* **WORK TO COMPLETE**
Tally every line in the data that has the word "computer" and report only the total.

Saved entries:
# # # #

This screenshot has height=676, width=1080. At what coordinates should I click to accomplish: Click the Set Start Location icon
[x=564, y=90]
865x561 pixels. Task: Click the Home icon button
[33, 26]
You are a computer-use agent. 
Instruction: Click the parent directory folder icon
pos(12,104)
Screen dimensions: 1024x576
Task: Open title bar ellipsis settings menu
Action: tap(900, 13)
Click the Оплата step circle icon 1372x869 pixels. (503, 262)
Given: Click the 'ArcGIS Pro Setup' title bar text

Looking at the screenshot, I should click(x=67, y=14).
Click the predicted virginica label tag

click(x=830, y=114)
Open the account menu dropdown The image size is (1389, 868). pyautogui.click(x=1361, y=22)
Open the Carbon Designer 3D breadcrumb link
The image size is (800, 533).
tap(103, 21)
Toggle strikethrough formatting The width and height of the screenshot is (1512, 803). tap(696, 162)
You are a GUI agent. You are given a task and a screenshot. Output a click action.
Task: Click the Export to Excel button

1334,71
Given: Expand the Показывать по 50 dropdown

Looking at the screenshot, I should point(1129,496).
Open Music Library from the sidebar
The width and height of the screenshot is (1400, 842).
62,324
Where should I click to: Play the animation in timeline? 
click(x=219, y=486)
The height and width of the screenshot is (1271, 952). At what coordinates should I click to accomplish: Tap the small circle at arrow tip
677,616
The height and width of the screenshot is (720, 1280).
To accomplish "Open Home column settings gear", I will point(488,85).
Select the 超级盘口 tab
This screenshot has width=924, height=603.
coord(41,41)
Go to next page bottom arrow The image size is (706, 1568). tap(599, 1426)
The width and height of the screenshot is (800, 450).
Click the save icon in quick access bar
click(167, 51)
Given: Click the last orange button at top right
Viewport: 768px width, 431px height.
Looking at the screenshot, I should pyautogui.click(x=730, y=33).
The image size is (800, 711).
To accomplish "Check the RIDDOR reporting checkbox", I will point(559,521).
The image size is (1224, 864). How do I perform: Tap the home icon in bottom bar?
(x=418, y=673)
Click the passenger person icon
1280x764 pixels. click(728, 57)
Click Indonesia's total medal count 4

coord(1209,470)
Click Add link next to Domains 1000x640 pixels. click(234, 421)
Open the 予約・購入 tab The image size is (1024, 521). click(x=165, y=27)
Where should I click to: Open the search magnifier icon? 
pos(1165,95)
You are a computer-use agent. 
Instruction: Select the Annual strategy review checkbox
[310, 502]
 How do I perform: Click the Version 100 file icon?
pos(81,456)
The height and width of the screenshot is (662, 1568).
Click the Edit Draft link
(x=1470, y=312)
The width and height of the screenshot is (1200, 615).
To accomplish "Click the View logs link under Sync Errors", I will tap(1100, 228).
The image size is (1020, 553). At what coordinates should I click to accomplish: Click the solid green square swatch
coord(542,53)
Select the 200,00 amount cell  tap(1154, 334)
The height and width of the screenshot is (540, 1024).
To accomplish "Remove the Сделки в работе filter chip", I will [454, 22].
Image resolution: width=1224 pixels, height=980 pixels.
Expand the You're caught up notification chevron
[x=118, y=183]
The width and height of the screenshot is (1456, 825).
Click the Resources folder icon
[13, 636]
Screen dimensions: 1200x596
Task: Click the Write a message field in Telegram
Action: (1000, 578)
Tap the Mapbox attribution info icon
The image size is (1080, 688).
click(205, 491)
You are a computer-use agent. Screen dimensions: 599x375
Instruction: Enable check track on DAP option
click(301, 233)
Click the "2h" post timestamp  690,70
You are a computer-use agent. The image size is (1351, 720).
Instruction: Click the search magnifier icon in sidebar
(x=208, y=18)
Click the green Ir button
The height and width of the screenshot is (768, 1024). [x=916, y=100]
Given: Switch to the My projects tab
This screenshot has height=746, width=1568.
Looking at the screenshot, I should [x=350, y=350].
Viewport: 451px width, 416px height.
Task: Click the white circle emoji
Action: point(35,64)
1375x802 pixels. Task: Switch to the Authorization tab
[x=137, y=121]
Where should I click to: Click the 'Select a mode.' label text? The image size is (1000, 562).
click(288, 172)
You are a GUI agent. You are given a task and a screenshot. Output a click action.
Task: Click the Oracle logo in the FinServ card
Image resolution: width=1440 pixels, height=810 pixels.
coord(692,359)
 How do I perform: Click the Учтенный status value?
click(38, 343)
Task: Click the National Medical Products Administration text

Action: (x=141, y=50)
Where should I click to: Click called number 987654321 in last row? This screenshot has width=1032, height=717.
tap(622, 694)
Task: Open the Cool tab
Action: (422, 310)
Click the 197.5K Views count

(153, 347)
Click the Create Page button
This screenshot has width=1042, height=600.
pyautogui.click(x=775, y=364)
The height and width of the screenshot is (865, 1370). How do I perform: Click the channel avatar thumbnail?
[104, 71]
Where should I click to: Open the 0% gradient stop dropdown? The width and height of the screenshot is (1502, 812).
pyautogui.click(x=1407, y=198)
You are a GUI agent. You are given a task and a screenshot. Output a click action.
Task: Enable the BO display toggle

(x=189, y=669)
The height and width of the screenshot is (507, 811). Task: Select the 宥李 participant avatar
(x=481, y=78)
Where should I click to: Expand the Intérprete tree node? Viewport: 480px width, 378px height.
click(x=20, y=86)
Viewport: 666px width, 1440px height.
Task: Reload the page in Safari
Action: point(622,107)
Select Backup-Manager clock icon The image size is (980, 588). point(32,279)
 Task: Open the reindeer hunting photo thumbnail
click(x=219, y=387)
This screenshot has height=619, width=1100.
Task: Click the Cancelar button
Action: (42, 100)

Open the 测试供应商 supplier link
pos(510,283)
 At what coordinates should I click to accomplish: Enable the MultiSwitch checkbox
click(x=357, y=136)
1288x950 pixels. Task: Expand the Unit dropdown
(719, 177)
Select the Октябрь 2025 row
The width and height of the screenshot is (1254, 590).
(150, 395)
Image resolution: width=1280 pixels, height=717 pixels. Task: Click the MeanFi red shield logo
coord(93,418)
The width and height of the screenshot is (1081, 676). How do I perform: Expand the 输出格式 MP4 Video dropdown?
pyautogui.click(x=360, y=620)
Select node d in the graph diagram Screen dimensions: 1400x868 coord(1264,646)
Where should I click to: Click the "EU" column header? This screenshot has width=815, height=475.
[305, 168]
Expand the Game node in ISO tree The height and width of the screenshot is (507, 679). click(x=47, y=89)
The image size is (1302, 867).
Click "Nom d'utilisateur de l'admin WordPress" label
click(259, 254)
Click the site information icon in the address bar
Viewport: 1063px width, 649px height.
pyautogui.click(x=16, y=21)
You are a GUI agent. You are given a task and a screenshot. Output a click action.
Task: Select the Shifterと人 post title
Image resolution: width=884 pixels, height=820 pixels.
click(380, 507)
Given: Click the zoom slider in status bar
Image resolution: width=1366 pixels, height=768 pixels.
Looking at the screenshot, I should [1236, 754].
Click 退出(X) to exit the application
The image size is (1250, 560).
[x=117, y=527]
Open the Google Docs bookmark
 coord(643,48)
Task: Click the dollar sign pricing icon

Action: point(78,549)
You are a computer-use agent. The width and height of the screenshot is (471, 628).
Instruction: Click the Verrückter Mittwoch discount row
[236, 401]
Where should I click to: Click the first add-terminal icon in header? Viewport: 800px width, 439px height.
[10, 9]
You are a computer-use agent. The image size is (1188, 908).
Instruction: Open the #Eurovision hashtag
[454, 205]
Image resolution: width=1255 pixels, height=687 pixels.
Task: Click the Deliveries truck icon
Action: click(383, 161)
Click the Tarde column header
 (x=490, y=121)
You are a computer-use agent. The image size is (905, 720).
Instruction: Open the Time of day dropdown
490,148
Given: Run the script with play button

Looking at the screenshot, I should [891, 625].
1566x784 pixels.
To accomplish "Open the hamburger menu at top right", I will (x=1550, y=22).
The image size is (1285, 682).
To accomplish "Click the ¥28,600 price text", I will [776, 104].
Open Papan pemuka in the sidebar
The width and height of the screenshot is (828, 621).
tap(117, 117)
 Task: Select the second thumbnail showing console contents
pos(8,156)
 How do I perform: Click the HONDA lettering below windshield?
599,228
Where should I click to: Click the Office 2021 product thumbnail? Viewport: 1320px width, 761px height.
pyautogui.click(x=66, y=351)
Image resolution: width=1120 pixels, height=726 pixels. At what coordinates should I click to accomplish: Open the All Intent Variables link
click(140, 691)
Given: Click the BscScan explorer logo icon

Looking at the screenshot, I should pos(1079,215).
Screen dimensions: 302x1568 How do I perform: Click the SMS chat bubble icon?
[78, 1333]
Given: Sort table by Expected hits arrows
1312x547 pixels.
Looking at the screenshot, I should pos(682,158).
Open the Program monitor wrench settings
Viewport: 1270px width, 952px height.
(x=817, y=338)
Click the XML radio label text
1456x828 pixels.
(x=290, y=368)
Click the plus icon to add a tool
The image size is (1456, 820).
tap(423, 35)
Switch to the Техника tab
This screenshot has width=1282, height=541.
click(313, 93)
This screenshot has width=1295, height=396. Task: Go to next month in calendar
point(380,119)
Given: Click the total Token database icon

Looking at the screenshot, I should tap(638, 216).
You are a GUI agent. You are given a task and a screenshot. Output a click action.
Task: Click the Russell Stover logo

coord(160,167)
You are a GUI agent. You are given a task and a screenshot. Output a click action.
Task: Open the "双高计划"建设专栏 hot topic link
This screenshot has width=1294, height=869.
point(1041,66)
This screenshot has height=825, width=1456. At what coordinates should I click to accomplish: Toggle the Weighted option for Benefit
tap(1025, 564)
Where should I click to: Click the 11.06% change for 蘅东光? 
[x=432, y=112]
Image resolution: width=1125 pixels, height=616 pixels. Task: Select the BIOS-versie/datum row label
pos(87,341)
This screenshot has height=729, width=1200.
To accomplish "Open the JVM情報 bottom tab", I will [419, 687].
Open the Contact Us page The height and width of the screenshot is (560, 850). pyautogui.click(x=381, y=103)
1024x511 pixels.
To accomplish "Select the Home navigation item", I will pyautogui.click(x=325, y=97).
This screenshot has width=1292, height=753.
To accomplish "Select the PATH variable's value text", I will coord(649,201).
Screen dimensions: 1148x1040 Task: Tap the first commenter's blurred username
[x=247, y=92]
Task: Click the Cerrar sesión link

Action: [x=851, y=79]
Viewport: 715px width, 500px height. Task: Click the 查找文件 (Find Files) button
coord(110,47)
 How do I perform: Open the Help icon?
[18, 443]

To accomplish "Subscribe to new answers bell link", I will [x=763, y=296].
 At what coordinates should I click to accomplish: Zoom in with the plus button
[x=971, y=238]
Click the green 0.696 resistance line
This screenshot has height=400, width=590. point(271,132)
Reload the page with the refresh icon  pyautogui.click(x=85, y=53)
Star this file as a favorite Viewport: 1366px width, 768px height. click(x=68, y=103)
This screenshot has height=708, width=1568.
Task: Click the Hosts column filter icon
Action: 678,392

# # # #

* **RESULT OF THIS EXERCISE**
7